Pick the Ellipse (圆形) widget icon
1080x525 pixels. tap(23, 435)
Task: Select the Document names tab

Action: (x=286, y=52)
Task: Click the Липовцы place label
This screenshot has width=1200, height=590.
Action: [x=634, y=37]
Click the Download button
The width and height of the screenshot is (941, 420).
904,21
┄┄┄┄┄┄┄┄┄┄┄┄┄┄┄┄┄┄┄┄
* STATED PROBLEM: Reproduce the records above verbatim, line for line, with no changes.

* RESULT FOR THIS EXERCISE:
Pick the Ellipse (圆形) widget icon
1080x525 pixels. tap(23, 435)
Task: Select the Document names tab

Action: (x=286, y=52)
Task: Click the Липовцы place label
This screenshot has width=1200, height=590.
Action: [x=634, y=37]
Click the Download button
The width and height of the screenshot is (941, 420).
904,21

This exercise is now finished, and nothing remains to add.